> Job
Please retype every line of the data below verbatim, keeping the original wording, order, and punctuation.

________

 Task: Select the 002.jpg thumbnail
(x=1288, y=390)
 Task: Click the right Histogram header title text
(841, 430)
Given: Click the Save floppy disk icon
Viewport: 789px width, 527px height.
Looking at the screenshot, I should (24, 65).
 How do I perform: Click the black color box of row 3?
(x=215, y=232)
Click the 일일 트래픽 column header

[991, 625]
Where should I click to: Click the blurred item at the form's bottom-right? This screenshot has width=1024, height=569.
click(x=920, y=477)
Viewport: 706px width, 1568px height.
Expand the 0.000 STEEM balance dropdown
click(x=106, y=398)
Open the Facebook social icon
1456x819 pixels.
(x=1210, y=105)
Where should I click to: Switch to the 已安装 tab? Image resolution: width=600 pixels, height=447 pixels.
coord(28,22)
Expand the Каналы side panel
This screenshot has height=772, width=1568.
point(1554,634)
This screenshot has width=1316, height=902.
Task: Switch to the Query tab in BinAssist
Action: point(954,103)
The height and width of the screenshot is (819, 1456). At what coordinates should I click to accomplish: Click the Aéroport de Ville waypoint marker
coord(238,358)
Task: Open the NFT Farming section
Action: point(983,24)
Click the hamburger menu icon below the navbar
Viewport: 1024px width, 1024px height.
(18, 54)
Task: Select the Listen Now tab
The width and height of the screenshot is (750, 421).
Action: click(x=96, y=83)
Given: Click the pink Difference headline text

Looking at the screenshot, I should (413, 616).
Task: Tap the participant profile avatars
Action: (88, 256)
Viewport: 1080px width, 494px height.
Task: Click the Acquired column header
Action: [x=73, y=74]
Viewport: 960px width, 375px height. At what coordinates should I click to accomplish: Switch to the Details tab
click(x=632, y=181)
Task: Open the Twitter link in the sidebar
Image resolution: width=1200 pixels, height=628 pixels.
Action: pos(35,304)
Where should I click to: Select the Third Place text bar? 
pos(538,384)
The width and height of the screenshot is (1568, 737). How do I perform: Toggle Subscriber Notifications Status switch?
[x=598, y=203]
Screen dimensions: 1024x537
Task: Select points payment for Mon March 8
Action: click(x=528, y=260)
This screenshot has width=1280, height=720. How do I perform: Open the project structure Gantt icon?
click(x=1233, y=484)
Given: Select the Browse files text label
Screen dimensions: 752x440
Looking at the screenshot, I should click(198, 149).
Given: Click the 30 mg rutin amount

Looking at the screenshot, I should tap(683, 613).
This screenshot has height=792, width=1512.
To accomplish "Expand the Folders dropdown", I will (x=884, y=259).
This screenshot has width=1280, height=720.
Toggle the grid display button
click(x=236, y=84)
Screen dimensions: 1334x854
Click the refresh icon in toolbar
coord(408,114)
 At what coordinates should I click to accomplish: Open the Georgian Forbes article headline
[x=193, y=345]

________

> Full answer
 Task: Select the 002.jpg thumbnail
(x=1288, y=390)
 Task: Click the right Histogram header title text
(841, 430)
Given: Click the Save floppy disk icon
Viewport: 789px width, 527px height.
Looking at the screenshot, I should (24, 65).
 How do I perform: Click the black color box of row 3?
(x=215, y=232)
Click the 일일 트래픽 column header

[991, 625]
Where should I click to: Click the blurred item at the form's bottom-right? This screenshot has width=1024, height=569.
click(x=920, y=477)
Viewport: 706px width, 1568px height.
Expand the 0.000 STEEM balance dropdown
click(x=106, y=398)
Open the Facebook social icon
1456x819 pixels.
(x=1210, y=105)
Where should I click to: Switch to the 已安装 tab? Image resolution: width=600 pixels, height=447 pixels.
coord(28,22)
Expand the Каналы side panel
This screenshot has height=772, width=1568.
point(1554,634)
This screenshot has width=1316, height=902.
Task: Switch to the Query tab in BinAssist
Action: point(954,103)
The height and width of the screenshot is (819, 1456). At what coordinates should I click to accomplish: Click the Aéroport de Ville waypoint marker
coord(238,358)
Task: Open the NFT Farming section
Action: point(983,24)
Click the hamburger menu icon below the navbar
Viewport: 1024px width, 1024px height.
(18, 54)
Task: Select the Listen Now tab
The width and height of the screenshot is (750, 421).
Action: click(x=96, y=83)
Given: Click the pink Difference headline text

Looking at the screenshot, I should (413, 616).
Task: Tap the participant profile avatars
Action: (88, 256)
Viewport: 1080px width, 494px height.
Task: Click the Acquired column header
Action: [x=73, y=74]
Viewport: 960px width, 375px height. At what coordinates should I click to accomplish: Switch to the Details tab
click(x=632, y=181)
Task: Open the Twitter link in the sidebar
Image resolution: width=1200 pixels, height=628 pixels.
Action: pos(35,304)
Where should I click to: Select the Third Place text bar? 
pos(538,384)
The width and height of the screenshot is (1568, 737). How do I perform: Toggle Subscriber Notifications Status switch?
[x=598, y=203]
Screen dimensions: 1024x537
Task: Select points payment for Mon March 8
Action: click(x=528, y=260)
This screenshot has width=1280, height=720. How do I perform: Open the project structure Gantt icon?
click(x=1233, y=484)
Given: Select the Browse files text label
Screen dimensions: 752x440
Looking at the screenshot, I should click(198, 149).
Given: Click the 30 mg rutin amount

Looking at the screenshot, I should tap(683, 613).
This screenshot has height=792, width=1512.
To accomplish "Expand the Folders dropdown", I will (x=884, y=259).
This screenshot has width=1280, height=720.
Toggle the grid display button
click(x=236, y=84)
Screen dimensions: 1334x854
Click the refresh icon in toolbar
coord(408,114)
 At what coordinates should I click to accomplish: Open the Georgian Forbes article headline
[x=193, y=345]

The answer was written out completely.